On Image-to-image Translation from Sentinel-1 SAR to Indices derived by Sentinel-2
Abstract
Since images from Sentinel-2 are based on optical information, some useful geospatial indices in a wide range of applications, such as Normalized Difference Vegetation Index (NDVI) and Normalized Difference Water Index (NDWI), can be extracted. Particularly, the NDVI is one of the commonly used indicators to estimate live vegetation and plays a key role in precision agriculture. Despite this practical usefulness, optical measurements suffer from its susceptibility to clouds and atmospheric conditions. To complement this disadvantage, some indices using Synthetic Aperture Radar (SAR) images to assess vegetation, such as Radar Vegetation Index (RVI), have been proposed. However, as the relationship between the NDVI and SAR can be complex and dynamic due to the changing crop growth stages, establishing robust and adaptive predictive models from SAR is still a challenging task.

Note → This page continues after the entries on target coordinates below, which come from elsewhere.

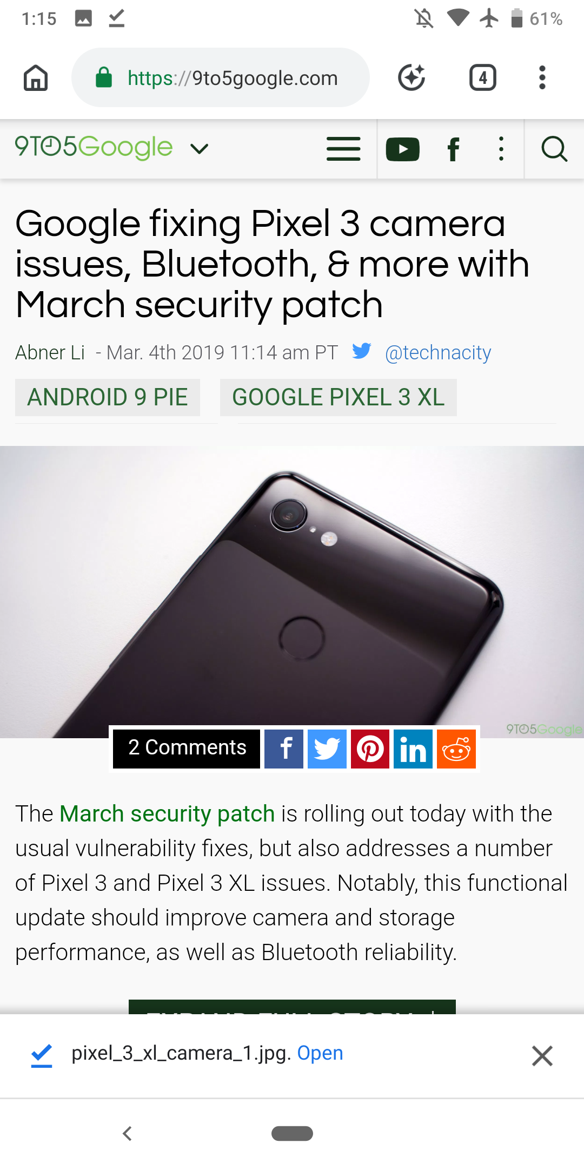This screenshot has height=1169, width=584.
Task: Share the article on Reddit
Action: (456, 749)
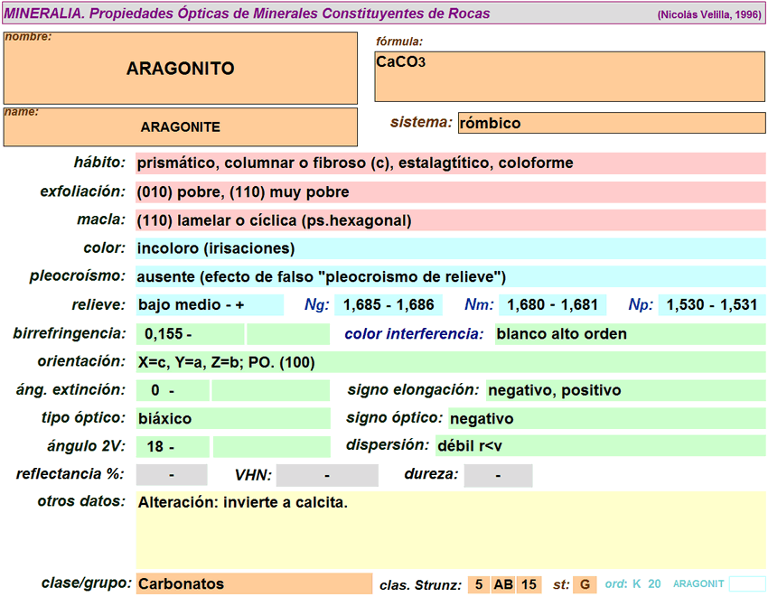Click the orientación field

click(449, 362)
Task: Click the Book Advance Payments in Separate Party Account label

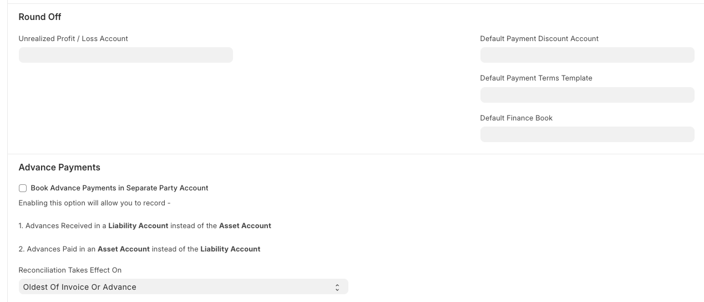Action: (119, 188)
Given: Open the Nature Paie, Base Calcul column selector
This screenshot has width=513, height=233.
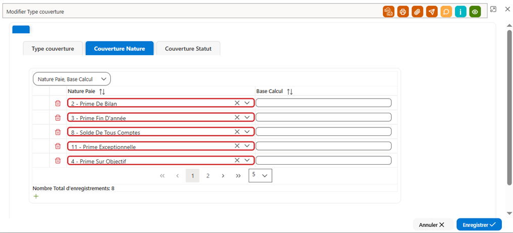Looking at the screenshot, I should 72,79.
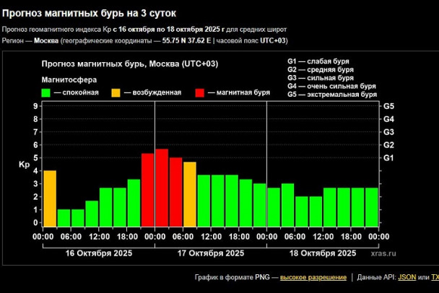Viewport: 439px width, 293px height.
Task: Click the "16 Октября 2025" date label
Action: (x=98, y=254)
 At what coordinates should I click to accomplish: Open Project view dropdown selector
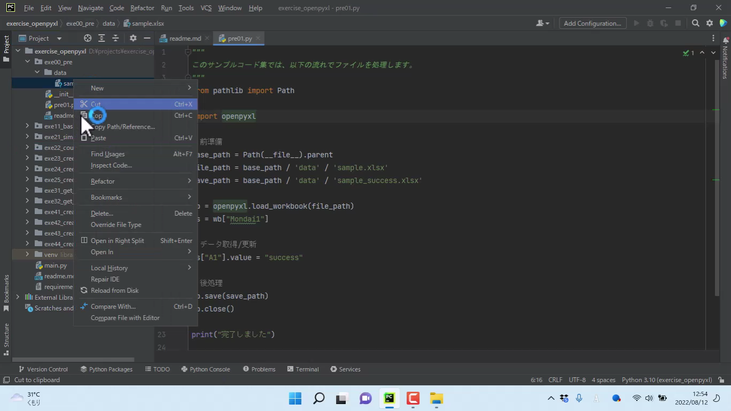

The framework of Generative Adversarial Networks (GANs) brought a remarkable breakthrough in image analysis, and applications of GANs to satellite imageries including super-resolution and cross-sensor transfer have been actively studied in the remote sensing field. While several conditional GAN-based models to generate optical bands from SAR data are developed and assessed in terms of accuracy of the predicted NDVI values, to our knowledge, whether and how the specific structures of the networks and data preprocessing such as feeding the existing radar-based vegetation indices to the models affects the predictive performance has not been sufficiently investigated. In this presentation, we apply a GAN-based image-to-image translation method which is called pix2pix to SAR-based vegetation assessment with several architectural complexities and data preprocessing. The networks consume VV and VH polarizations of Sentinel-1 SAR data and some derivatives including RVIs, and estimate NDVI values calculated from Sentinel-2 data in crop regions. Through the experiments, we assess the effects of the network architecture and supplemental input information.